*AIM OF THE EXERCISE*. Write out the listing from the line with "guidelines columns icon" to the line with "Task: Click the 'Giallo cedro' label text", both lines included, exactly and nothing beyond. Leave pictures out.

*SUPPLIED RECORDS*.

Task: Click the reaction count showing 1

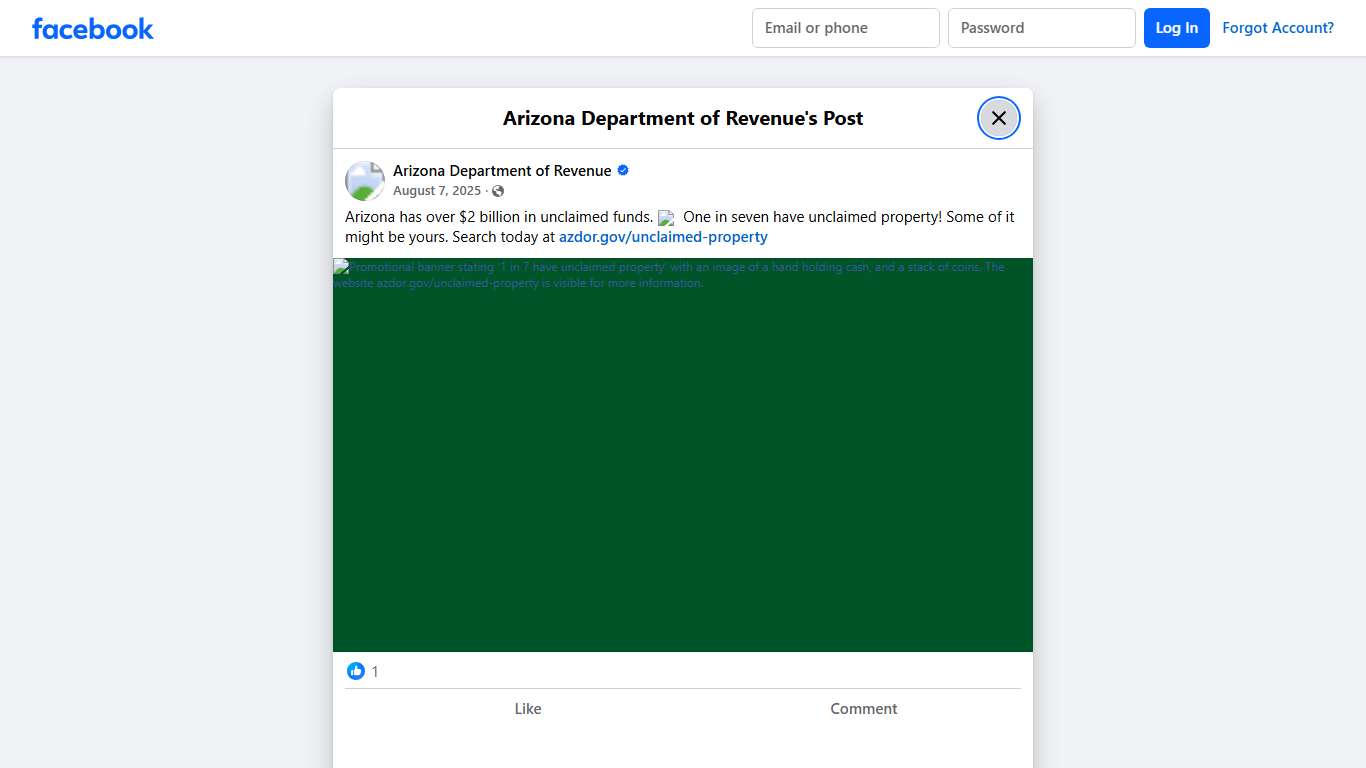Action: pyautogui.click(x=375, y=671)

---

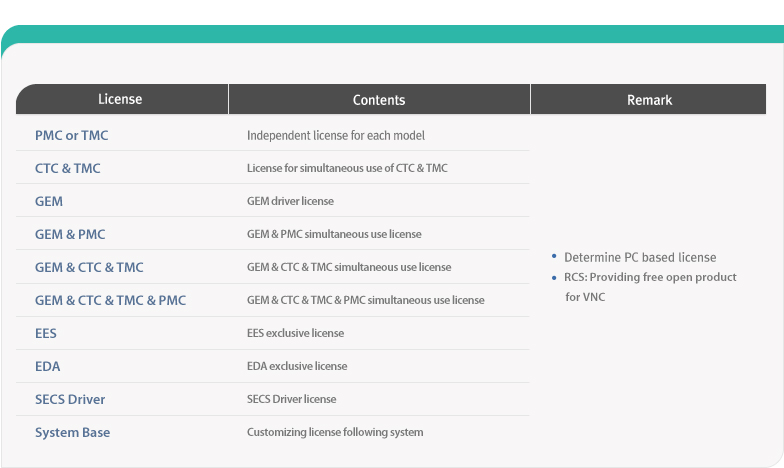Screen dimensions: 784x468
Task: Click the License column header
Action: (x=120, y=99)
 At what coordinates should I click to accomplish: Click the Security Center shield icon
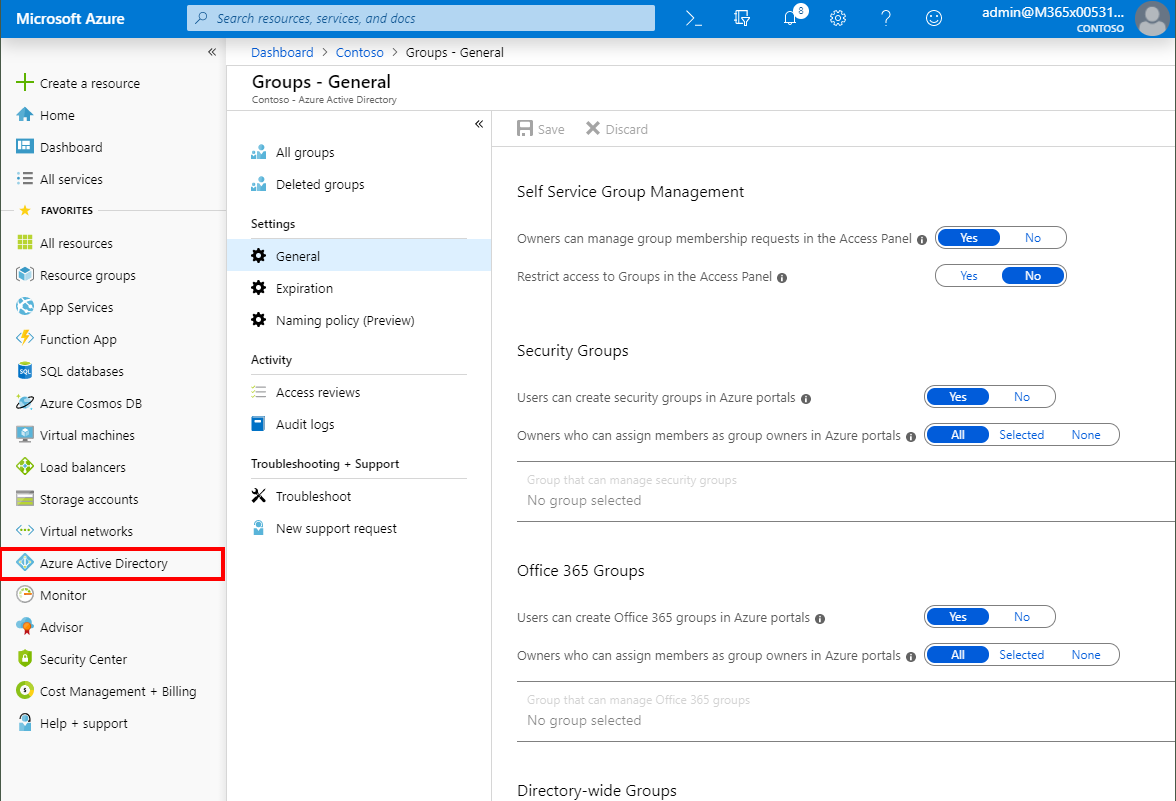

--

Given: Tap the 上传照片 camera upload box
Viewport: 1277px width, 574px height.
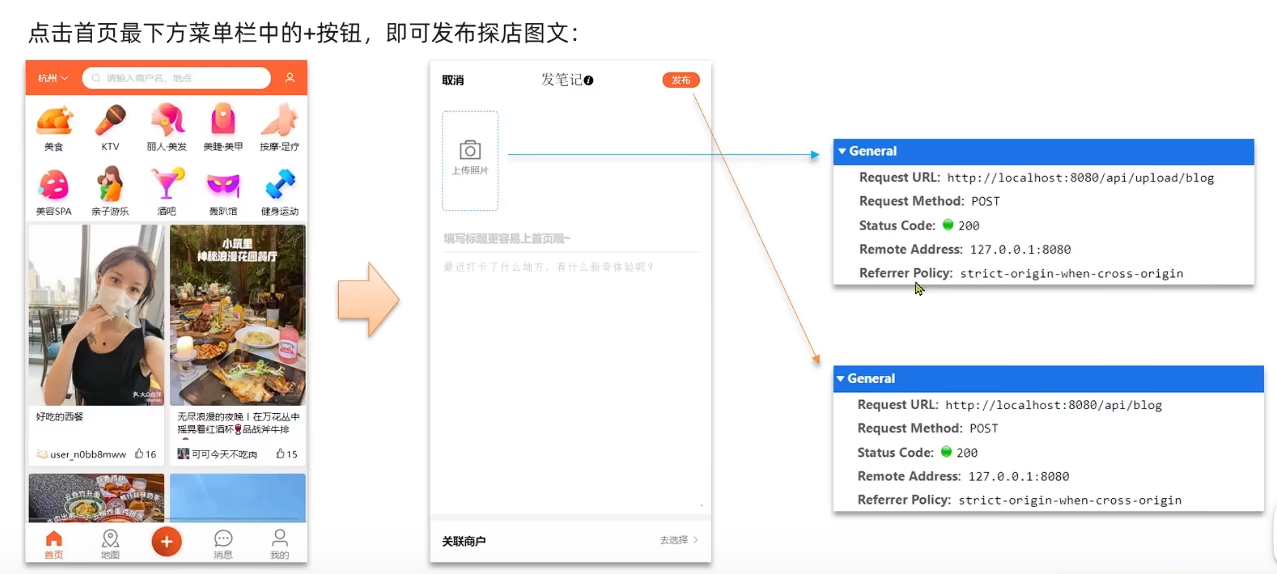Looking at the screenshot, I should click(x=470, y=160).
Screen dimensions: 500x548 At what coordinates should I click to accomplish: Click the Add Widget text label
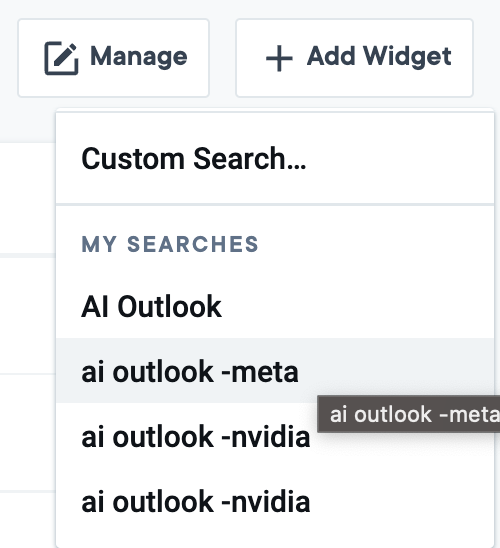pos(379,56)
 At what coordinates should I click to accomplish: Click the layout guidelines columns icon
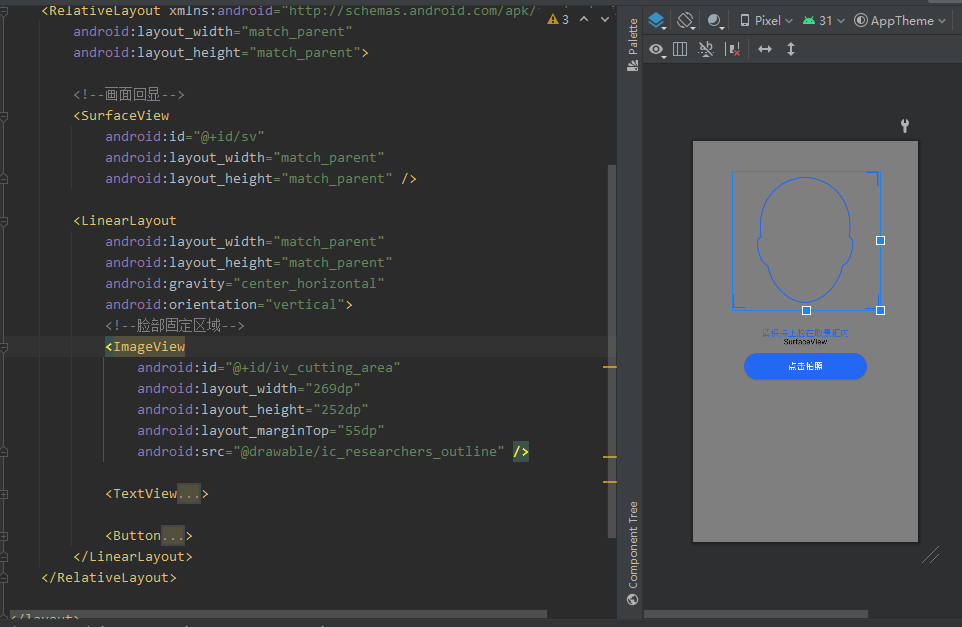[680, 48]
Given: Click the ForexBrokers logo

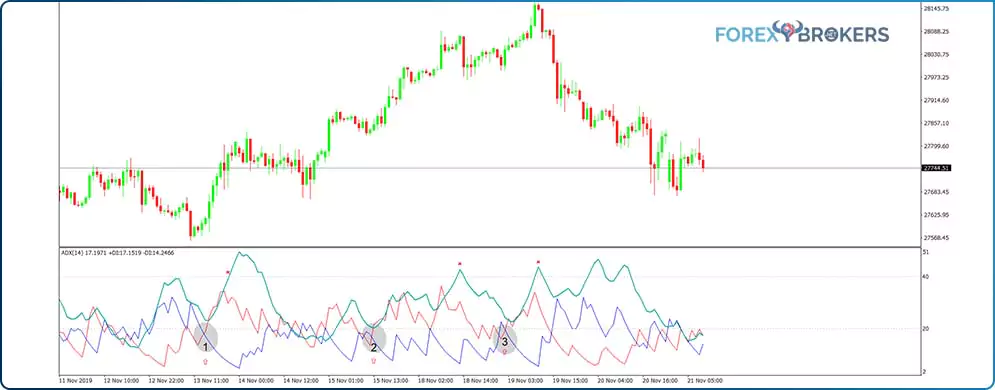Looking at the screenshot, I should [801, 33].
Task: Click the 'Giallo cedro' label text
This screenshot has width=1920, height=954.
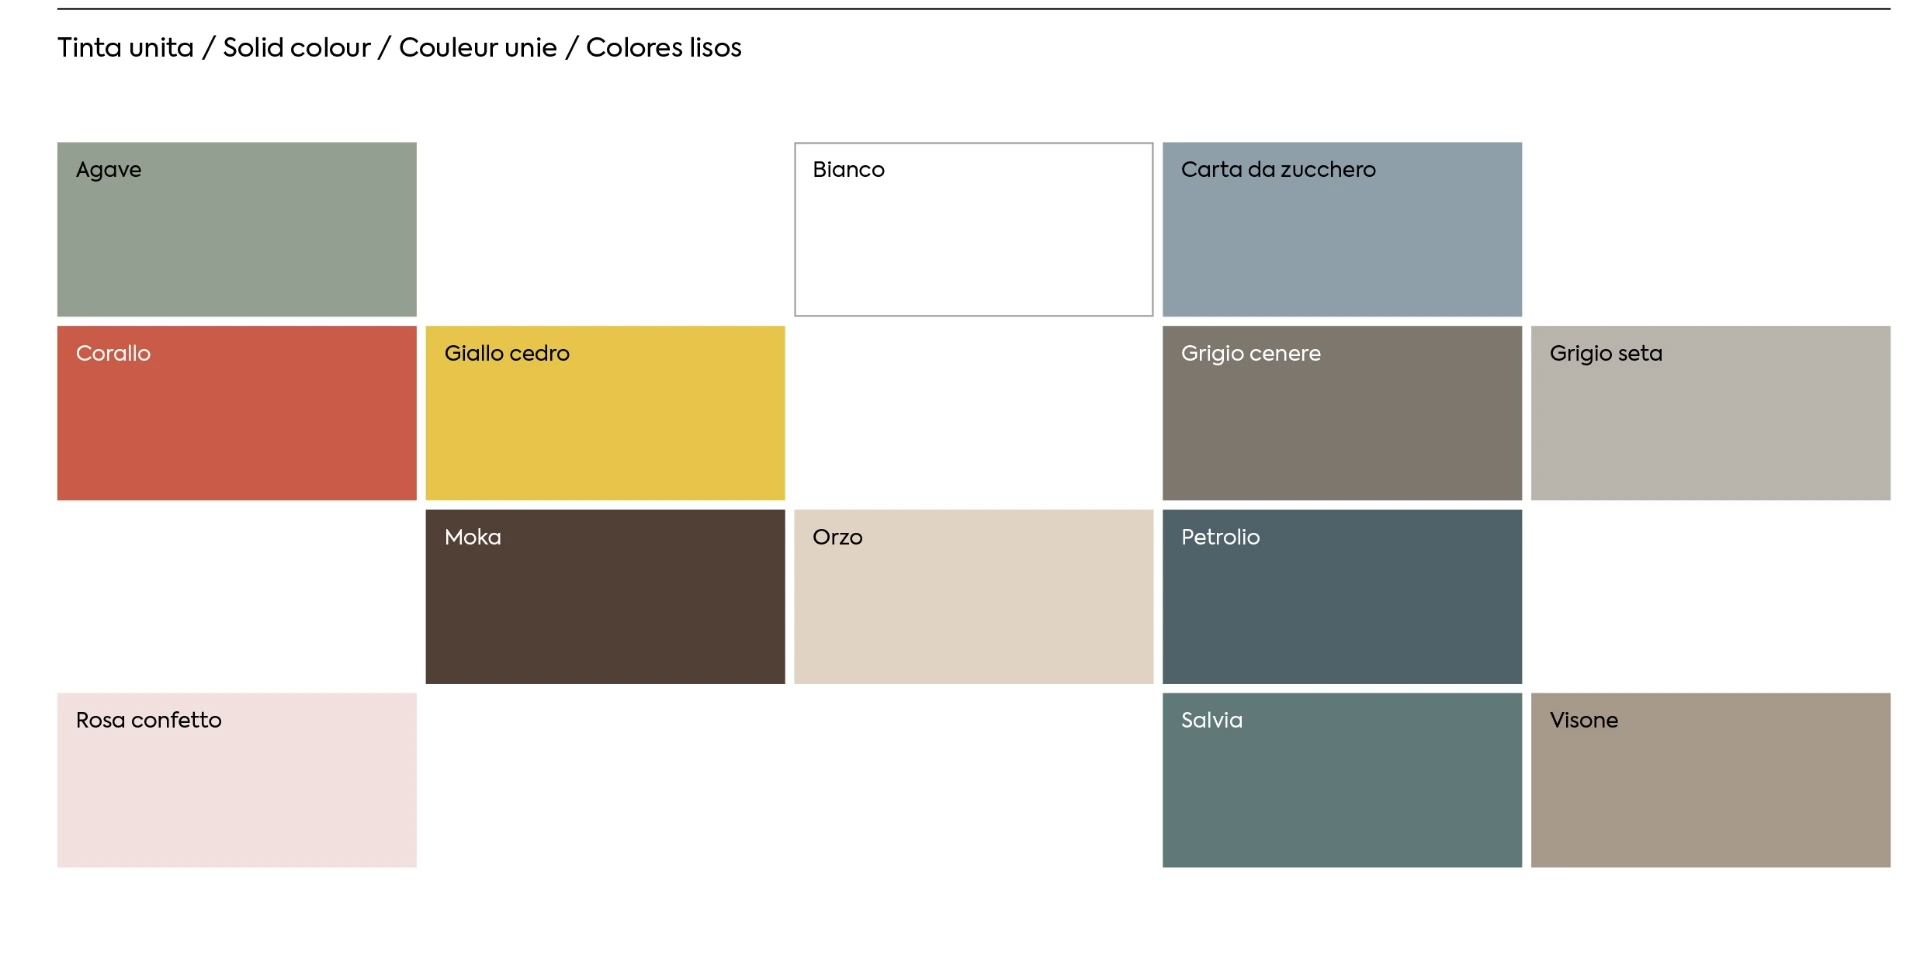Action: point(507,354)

*RESPONSE TO THIS EXERCISE*.
 At what coordinates should I click to accomplish: Click the layout guidelines columns icon
[680, 48]
Given: Click the ForexBrokers logo

Looking at the screenshot, I should [801, 33].
Task: Click the 'Giallo cedro' label text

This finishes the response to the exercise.